Friday One Sheet: LIMBO

Contributing Writer; Toronto, Canada (@triflic)
Friday One Sheet: LIMBO

The pull quotes filling the open sky here say as much about the film as they do about Australian Carnival Studio's design ethos for the film's key art. Ivan Sen's striking, monochrome new cold case, outback noir Limbo is a firmly coiled spring. One that is held perfectly in, well, limbo, via the landscape, the architecture, the characters and their situations being placed intentionally in every frame.

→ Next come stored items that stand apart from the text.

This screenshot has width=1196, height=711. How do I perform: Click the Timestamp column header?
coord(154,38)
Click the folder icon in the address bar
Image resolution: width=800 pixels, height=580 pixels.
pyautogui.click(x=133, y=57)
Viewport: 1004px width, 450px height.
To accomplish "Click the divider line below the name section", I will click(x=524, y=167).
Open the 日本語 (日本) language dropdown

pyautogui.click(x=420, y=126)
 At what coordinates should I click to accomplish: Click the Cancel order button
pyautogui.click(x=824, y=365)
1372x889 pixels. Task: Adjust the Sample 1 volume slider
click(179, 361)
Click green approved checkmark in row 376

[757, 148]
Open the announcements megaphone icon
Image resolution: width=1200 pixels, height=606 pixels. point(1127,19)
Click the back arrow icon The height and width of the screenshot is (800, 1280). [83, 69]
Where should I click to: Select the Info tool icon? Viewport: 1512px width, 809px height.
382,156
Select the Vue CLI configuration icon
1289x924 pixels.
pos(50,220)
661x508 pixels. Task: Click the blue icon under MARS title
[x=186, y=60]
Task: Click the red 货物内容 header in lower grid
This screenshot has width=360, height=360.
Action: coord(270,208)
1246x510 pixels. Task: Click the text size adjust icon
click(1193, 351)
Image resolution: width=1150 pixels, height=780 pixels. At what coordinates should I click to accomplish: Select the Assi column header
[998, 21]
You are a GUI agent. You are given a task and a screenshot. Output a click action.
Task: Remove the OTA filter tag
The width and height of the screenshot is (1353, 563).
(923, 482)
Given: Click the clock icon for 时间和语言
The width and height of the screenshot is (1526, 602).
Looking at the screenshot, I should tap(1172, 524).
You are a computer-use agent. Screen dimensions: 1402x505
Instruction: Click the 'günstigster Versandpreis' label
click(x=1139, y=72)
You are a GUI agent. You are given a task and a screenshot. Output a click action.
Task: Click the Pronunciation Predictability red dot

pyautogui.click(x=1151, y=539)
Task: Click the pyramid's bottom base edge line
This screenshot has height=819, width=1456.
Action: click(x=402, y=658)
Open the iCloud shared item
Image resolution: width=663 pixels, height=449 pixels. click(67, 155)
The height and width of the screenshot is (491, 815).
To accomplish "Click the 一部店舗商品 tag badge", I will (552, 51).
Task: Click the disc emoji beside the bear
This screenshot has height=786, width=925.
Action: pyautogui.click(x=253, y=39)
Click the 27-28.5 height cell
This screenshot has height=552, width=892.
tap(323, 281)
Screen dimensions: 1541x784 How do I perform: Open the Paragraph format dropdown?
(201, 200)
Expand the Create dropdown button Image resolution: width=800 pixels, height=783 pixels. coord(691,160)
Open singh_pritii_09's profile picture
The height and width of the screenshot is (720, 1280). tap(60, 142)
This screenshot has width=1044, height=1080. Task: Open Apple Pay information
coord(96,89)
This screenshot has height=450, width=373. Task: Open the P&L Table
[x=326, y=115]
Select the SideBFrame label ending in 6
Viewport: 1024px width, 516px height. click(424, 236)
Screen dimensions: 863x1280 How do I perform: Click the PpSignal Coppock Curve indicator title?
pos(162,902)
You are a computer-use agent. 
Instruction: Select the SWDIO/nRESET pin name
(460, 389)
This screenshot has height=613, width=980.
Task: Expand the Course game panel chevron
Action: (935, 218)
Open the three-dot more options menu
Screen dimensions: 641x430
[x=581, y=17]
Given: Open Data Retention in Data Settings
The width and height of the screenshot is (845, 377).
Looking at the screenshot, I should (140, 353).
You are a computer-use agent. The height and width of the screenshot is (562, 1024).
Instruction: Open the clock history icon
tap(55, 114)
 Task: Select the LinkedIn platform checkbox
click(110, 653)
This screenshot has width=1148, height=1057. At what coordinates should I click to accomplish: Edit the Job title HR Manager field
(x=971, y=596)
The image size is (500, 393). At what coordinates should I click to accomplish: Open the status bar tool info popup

Fitting for a film about crime, and race, and truth, Limbo is a film where nothing is black and white, and yet everything is black and white. Mountains, or rather piles of dirt, dot the landscape from the many open-pit opal mines, exposed for all to see. The resulting (or perhaps remaining) holes, and deep shafts, go the other way, hiding past truths.

The title card, in manual typewriter typesetting, sits just above the horizon, suspended as it were in the thing it represents. Meanwhile, the credit block sits unobtrusively near Simon Baker's feet. Meanwhile, a beautiful black Chrysler sits in a diagonal line to where he is standing -- which intersects the road out of (or into) where he is.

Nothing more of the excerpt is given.